I have a naive question.

I have list a

a = [1, 2, 3, 6] .

mymean = sum(a)/len(a)

To calculate the std I use:

math.sqrt(sum([(i-mymean)**2 for i in a])/len(a) = 1.87

But I found this formula which is also right but I do not understand:

math.sqrt(sum([i**2 for i in a])/len(a) - (sum(a)/len(a))**2)
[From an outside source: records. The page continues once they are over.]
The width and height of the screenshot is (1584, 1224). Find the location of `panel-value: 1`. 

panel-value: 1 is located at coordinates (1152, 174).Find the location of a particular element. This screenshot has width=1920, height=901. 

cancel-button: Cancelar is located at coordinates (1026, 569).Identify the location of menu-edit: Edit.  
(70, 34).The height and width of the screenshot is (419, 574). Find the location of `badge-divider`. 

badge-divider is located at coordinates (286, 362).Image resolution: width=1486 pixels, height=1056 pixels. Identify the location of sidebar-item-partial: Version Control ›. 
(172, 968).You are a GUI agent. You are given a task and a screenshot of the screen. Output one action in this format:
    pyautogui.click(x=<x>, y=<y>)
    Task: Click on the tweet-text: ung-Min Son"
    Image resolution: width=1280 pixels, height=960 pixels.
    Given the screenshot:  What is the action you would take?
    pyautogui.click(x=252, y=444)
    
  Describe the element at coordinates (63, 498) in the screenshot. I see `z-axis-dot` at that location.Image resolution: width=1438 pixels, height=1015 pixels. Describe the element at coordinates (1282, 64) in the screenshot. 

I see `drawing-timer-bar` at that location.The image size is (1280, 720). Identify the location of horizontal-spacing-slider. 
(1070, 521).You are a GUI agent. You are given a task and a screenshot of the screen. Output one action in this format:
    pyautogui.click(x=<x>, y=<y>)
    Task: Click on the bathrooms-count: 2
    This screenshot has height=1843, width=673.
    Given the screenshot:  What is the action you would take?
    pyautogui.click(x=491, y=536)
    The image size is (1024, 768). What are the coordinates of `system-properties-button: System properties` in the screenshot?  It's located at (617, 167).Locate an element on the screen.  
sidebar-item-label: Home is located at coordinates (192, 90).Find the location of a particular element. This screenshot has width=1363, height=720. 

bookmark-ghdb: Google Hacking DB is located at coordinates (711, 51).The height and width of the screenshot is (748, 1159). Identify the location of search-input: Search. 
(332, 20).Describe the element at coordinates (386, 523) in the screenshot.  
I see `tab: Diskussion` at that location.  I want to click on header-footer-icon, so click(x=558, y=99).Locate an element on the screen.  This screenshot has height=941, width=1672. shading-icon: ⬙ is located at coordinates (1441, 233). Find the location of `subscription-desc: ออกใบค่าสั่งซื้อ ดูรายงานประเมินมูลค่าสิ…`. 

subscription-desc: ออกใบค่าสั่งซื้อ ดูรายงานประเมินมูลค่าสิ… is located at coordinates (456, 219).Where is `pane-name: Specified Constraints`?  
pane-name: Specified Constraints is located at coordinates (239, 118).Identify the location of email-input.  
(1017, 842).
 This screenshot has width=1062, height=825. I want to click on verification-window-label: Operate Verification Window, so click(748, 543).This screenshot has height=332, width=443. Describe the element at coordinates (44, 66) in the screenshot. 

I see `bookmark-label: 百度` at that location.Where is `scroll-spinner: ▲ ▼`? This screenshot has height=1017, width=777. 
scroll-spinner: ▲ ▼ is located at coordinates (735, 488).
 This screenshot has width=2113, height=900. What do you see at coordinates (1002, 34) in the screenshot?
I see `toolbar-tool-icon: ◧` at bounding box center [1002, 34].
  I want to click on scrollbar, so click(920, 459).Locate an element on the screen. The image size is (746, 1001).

Can you please help understand the second formula?

Medhat Helmy
  • 103
  • 2
  • What is len(a)? Is it the range of the values? – Michael R. Chernick Feb 01 '19 at 20:41
  • in python `len(a)` means the number of element in a list. – Medhat Helmy Feb 01 '19 at 22:10
  • Okay I get it now. – Michael R. Chernick Feb 01 '19 at 23:16
  • @Medhat Do NOT use that second formula for computer calculation. In fairly common situations it leads to catastrophic cancellation (i.e. it can be disastrously inaccurate). – Glen_b Feb 02 '19 at 02:27
  • @Glen_b Thanks I didn't know that actually it was suggested as awk pipeline to calculate std, now I will reconsider using it. – Medhat Helmy Feb 02 '19 at 03:33
  • 1
    *Algebraic* equivalence does not mean "equally suitable for calculation"! ... If you *need* a fast (but pretty stable) single pass variance (and hence, standard deviation) calculation, better algorithms are already on site. E.g. there's one [here](https://stats.stackexchange.com/questions/72212/updating-variance-of-a-dataset/72215#72215). As an alternative, you can reduce the problem substantially by subtracting a good guess at the mean from each data value (even just subtracting the first observation from each data point before you use the naive formula would improve things). – Glen_b Feb 02 '19 at 03:39

1 Answers1

1

The 2 formulas are mathematically equivalent:

$\frac{\sum{(x_i - \mu)^2}}{n} =$

$\frac{\sum{(x_i^2 - 2 x_i \mu + \mu^2)}}{n} =$

$\frac{\sum{x_i^2}}{n} - \frac{2 \mu \sum{x_i}}{n} + \frac{n \mu^2}{n} =$

$\frac{\sum{x_i^2}}{n} - 2 \mu^2 + \mu^2 =$

$\frac{\sum{x_i^2}}{n} - \mu^2$

The first form requires you to loop through the data 2 times, once to compute the mean, then a second time to compute the variance (the square of the standard deviation). The second form can loop through the data 1 time calculating the sum of the values and the sum of the squares of the values, then combining them. The second is preferred when you only want to go through the data once (can give speed advantages for some big data cases), but the first is often less affected by rounding error, so both are still used.

Greg Snow
  • 46,563
  • 2
  • 90
  • 159